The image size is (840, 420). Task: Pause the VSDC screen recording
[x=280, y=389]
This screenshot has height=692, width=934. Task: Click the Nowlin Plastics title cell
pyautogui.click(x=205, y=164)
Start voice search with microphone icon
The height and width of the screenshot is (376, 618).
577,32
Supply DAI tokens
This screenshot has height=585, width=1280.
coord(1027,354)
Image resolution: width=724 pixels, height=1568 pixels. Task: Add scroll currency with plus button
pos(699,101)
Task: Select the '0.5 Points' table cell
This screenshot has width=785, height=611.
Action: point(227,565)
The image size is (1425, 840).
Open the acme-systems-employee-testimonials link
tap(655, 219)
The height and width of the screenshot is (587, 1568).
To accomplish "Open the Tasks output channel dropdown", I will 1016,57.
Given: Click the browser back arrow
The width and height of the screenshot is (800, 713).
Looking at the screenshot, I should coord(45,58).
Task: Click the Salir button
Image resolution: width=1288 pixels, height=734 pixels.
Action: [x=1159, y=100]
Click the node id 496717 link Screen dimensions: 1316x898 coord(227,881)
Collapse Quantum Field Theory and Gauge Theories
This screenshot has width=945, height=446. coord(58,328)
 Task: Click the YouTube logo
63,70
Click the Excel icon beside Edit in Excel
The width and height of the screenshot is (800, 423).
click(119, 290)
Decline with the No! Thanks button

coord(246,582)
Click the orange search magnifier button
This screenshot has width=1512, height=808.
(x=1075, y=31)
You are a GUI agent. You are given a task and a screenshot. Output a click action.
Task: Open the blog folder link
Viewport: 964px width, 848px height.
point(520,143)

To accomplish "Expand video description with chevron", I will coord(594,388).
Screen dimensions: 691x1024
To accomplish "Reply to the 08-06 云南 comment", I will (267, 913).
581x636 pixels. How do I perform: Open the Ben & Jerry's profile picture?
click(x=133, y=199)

-=-=-=-=-

» Task to carry out: Wherever the word "accomplish" occurs in the data above, copy the line it sits in.

» Exercise output:
To accomplish "Open the Tasks output channel dropdown", I will 1016,57.
To accomplish "Expand video description with chevron", I will coord(594,388).
To accomplish "Reply to the 08-06 云南 comment", I will (267, 913).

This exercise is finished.